Zagabond’s second NFT experiment, Tendies, failed from the get-go, with only 15% of the collection being minted at launch. However, a collector who bears the name 2070 on Twitter has indicated that Tendies was actually intentional. According to the anonymous collector, who allegedly participated in the sale of Tendies, the project ceased all activities after its launch, abruptly deleted all its social networks and closed the Discord channel within a month of the sale.
Along with CryptoZunks, Zagabond was impeached for questionable behavior to promote the project on social media. Prior to the launch, he reportedly impersonated a woman named Amanda and used a CryptoZunk female profile picture on Twitter. To many observers, Zagabond presented himself as an opportunistic NFT founder who jumped from project to project with little regard for investors until he found gold.
To top it off, when Zagabond struck gold with Azuki, Zagabond managed to turn it into lead that seriously damaged the project’s reputation. Within days of publishing his blog post, Azuki’s price had more than halved from about 20 ETH to about 7.5 ETH.
The state of affairs
While many NFT projects have come and gone in the past year, the internet skater’s disgrace will likely go down in the NFT history books as one of the worst in history. Not because Azuki bottomed out, far from it, but because it was one of the few projects that seemed to have a real chance of dethroning the two industry darlings, CryptoPunks and Bored Apes.
And while Azukis are still very expensive, with the collection remaining the 11th largest by total market cap, their decline — measured from their peak to their current price — is hard to overstate.

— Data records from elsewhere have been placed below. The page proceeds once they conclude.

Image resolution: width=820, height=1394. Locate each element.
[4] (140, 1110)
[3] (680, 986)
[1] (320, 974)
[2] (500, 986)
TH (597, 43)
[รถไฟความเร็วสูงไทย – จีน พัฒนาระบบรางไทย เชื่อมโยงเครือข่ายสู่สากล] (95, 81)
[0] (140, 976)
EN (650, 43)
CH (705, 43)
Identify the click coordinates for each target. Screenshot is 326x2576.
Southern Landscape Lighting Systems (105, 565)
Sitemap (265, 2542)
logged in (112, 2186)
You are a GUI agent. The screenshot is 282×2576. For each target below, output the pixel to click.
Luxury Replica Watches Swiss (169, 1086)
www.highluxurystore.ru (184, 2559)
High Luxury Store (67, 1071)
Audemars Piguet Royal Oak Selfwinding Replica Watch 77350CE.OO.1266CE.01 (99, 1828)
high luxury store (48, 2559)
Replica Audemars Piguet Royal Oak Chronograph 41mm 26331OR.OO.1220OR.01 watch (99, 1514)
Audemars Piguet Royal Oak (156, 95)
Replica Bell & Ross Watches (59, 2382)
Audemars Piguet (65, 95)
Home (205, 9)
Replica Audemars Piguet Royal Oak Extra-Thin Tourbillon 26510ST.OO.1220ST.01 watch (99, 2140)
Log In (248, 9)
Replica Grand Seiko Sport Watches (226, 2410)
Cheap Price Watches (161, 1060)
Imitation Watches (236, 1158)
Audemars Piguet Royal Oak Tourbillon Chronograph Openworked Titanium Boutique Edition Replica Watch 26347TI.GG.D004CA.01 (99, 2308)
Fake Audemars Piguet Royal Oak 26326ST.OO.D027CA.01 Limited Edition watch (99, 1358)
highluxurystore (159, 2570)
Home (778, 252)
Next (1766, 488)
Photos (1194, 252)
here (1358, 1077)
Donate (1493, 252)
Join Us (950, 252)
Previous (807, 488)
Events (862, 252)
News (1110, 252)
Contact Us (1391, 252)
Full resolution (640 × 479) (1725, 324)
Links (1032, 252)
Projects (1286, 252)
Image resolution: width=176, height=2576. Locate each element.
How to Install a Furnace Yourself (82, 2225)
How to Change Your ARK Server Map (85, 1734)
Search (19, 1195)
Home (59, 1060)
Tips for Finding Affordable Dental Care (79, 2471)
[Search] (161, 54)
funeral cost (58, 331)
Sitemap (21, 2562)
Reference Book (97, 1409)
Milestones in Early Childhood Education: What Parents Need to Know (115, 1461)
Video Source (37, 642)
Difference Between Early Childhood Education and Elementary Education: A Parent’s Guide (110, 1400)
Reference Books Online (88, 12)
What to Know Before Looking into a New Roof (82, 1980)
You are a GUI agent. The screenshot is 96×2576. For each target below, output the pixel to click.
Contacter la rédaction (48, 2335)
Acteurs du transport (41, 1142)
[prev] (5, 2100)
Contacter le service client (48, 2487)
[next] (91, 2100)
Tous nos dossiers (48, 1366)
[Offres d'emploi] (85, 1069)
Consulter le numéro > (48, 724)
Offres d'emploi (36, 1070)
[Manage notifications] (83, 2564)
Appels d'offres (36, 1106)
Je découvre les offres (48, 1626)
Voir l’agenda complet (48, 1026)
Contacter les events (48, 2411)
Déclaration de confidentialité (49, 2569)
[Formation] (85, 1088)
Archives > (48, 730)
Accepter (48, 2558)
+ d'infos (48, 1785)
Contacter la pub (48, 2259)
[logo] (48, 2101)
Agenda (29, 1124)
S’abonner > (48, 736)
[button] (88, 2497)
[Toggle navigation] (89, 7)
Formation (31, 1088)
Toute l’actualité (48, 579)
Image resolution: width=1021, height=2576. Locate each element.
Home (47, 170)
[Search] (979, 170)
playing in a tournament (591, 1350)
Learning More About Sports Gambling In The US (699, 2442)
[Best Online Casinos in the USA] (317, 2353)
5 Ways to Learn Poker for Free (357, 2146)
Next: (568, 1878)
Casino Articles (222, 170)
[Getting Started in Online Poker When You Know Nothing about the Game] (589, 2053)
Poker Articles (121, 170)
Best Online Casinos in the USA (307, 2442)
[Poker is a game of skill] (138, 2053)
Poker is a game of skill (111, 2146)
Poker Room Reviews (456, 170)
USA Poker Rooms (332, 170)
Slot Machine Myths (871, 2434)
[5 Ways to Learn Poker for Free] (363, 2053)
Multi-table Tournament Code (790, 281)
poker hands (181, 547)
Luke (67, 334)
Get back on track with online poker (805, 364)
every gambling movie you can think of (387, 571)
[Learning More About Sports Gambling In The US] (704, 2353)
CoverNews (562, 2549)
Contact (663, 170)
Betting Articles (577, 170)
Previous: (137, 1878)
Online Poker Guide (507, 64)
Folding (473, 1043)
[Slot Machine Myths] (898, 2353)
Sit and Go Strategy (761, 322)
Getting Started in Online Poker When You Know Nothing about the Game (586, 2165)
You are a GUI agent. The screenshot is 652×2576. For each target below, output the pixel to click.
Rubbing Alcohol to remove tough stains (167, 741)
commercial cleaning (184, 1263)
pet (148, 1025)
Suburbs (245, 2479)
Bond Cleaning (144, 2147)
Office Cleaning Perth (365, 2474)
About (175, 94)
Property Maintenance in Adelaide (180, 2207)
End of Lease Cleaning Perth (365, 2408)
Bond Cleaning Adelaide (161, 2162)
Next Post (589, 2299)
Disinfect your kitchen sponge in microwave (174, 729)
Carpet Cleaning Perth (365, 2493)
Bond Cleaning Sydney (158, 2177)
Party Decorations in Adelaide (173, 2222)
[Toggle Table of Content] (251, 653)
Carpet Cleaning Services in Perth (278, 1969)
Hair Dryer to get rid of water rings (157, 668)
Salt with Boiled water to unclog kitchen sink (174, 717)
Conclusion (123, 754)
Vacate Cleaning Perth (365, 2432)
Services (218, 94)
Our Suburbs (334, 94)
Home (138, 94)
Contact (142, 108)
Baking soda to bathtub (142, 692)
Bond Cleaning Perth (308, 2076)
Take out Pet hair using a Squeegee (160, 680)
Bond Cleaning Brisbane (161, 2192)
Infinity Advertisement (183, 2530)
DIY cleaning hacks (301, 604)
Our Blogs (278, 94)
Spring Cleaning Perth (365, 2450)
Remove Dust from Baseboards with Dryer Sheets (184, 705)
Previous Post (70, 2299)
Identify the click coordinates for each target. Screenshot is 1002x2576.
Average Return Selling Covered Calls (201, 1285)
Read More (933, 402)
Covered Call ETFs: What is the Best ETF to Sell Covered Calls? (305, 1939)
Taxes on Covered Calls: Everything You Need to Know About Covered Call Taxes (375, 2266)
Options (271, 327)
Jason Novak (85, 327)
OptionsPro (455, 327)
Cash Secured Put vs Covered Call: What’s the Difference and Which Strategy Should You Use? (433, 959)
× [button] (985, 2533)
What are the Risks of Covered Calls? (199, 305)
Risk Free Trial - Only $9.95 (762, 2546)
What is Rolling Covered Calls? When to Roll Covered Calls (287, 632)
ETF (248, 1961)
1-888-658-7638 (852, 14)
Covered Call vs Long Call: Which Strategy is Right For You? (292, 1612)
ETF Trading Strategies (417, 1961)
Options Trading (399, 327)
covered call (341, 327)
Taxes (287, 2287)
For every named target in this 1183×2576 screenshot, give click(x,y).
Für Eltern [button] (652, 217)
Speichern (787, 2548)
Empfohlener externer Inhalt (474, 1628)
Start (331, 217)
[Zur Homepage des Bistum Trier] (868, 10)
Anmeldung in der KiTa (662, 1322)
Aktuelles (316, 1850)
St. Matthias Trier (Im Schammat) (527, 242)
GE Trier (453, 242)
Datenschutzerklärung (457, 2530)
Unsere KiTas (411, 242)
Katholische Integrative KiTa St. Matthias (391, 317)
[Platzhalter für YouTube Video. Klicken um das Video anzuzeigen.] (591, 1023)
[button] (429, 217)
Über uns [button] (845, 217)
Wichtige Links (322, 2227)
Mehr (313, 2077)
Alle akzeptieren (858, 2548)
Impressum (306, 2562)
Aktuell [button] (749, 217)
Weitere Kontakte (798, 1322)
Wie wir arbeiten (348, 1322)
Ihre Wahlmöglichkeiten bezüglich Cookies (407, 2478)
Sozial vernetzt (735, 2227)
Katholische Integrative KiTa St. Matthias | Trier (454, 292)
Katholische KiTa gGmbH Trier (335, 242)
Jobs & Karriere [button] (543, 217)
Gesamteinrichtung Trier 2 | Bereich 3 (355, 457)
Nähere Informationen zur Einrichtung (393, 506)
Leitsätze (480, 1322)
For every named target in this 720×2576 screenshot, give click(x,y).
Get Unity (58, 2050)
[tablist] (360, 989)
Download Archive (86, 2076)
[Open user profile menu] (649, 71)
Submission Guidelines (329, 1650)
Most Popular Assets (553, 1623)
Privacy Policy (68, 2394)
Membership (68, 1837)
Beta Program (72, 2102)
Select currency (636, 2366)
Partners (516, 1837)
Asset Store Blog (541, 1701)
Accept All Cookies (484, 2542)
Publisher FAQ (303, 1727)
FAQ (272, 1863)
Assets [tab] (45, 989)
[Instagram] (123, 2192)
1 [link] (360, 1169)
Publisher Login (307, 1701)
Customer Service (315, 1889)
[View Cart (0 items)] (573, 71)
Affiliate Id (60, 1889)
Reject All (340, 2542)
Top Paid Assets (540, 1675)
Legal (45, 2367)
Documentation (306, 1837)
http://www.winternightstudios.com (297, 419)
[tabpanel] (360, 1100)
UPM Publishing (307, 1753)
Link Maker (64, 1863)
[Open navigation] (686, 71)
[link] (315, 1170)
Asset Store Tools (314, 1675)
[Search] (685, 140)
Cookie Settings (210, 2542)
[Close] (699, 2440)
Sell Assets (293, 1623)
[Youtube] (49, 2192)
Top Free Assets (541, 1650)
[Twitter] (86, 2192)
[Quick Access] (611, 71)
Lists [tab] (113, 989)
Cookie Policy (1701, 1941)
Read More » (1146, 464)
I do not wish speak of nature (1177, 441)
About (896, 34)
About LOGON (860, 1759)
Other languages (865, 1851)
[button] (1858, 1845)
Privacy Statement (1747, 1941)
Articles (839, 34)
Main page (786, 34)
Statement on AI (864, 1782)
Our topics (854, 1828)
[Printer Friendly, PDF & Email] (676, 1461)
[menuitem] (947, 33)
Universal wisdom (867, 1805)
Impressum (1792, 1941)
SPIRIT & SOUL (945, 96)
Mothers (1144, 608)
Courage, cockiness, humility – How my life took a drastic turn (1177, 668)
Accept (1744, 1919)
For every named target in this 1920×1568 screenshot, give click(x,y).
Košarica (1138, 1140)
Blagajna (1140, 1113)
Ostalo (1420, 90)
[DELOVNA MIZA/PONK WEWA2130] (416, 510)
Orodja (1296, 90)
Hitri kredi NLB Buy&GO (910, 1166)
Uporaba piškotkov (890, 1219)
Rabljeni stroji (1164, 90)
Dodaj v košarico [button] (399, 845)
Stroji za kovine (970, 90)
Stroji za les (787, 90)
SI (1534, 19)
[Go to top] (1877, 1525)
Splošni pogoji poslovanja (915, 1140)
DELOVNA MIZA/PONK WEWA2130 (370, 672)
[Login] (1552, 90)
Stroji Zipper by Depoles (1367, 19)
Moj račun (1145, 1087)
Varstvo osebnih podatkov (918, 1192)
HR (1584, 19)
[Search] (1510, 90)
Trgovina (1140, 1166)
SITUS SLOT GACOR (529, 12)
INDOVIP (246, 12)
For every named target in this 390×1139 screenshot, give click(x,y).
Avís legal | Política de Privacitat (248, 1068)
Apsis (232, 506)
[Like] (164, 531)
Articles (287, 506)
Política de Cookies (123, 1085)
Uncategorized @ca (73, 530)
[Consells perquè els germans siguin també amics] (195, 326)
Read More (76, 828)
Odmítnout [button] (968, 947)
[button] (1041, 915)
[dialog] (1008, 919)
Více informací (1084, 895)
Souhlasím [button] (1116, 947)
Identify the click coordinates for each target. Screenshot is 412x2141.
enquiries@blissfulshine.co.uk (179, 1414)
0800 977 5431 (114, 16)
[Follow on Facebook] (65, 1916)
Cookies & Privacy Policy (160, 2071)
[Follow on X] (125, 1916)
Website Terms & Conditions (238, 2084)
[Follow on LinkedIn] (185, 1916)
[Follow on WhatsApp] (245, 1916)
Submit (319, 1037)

At their peak, the Azuki bottom price was about $115,000. Today it is around $12,000 which is almost a tenfold drop from the high. In comparison, CryptoPunks and BAYC hit around $440,000 and $435,000 at their all-time highs, and today they are trading at around $127,000 and $114,000 respectively.
The silver lining of this story is that Azuki’s demise can be used to teach NFT collectors a valuable lesson: any reputation-based project, even the most promising one, is one naive mistake away from being forgotten.
Azuki’s story isn’t over yet, and collectors may very well witness an arc of redemption, but the old saying still applies: reputation is like a house of cards – it takes a long time to build and flies away quickly.